Early Halloween edition: What’s in a souvenir?
I finally
have a little time to pick up my blog, and since we are already in October, I
chose a Halloween-ish theme, only because the idea came up from a monster
bobble head figure (even though it’s not really a Halloween-related monster).
If you
weren’t a kid in the ‘60’s or very early ‘70’s you probably have no idea of who
this character is:
That’s Ed “big daddy” Roth’s “Ratfink”. Ed Roth was
a drag racing car aficionado and designed a lot of outlandish customs back in the '60's. He was
also the cartoonist who created Ratfink, among many other similar frantic monstrous
creatures (very similar to the Weird-Oh’s
characters created by Bill Campbell). Anyway, that’s not really the point of
today’s blog.
I grew up
looking at some of these monstrous creatures around the house and they always
bring back memories from my childhood.
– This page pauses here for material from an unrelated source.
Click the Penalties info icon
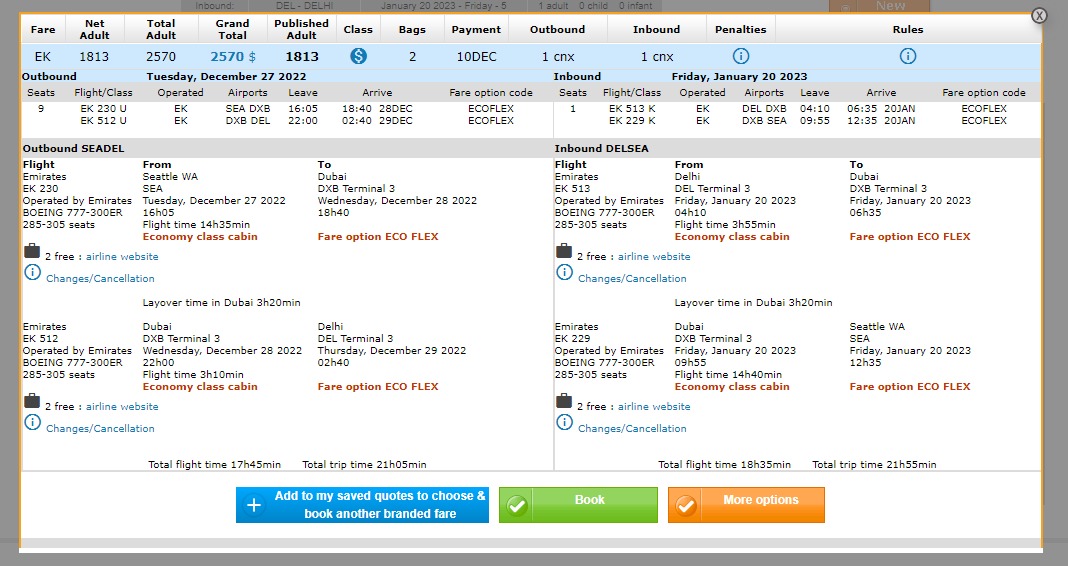Viewport: 1068px width, 566px height. (741, 56)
Last year while on vacation with the
family in San Francisco, I visited the Cartoon
Art Museum where I was fortunate enough to see some Mad Magazine and Marvel
Comics’ originals, which was absolutely exciting (my wife and kids were ho-humming
the time away, but at least they got a kick out of some of the most outrageous
Mad cartoons, plus there was a small Paranorman
exhibition featuring some of the original stop motion figures, so they had a
good time too).
As we were
coming out I stopped by the gift shop and bumped into this:
Yup, a
Ratfink Wacky Wobbler figure. I really wanted to get it as a memento, but there
was a group of people chatting away with the cashier and I decided I didn't
want the family to wait any longer for me, so I left.
Months
later I found the figure on Amazon and ordered it by mail. A few weeks later I received it
at my hotel during one of our company’s L.A. Summits.
The point
is (yep, it took me 8 paragraphs to get to it) that even when it’s great and
all, it kinda lost its original appeal. And that's because I didn't get it at
the right place at the right time: back in San Francisco, during one of the
best trips we've ever had.
As I've
grown older, I've lost interest in accumulating dust catchers and collectibles,
but sometimes there’s this really cool souvenir you should get, not only for
what it is, but because of what it represents at the moment you get it. If I
had gotten that figure in San Francisco, it would have been a reminder of a great afternoon
I spent with the wife and kids that also connected my early teen's fascination with comicbooks and my fun monstrous childhood memories. As it is, it’s just another cool looking
plastic figure I got through the mail and out of a big brown cardboard box.
The advice here
is: if you are going through a particularly memorable moment in your life and
you find something that connects you to that moment, by all means try to get
it (very different than trying to find something as a souvenir just because you want one; if it feels forced, it probably is). You will probably not regret it later. Not exactly rocket science, right?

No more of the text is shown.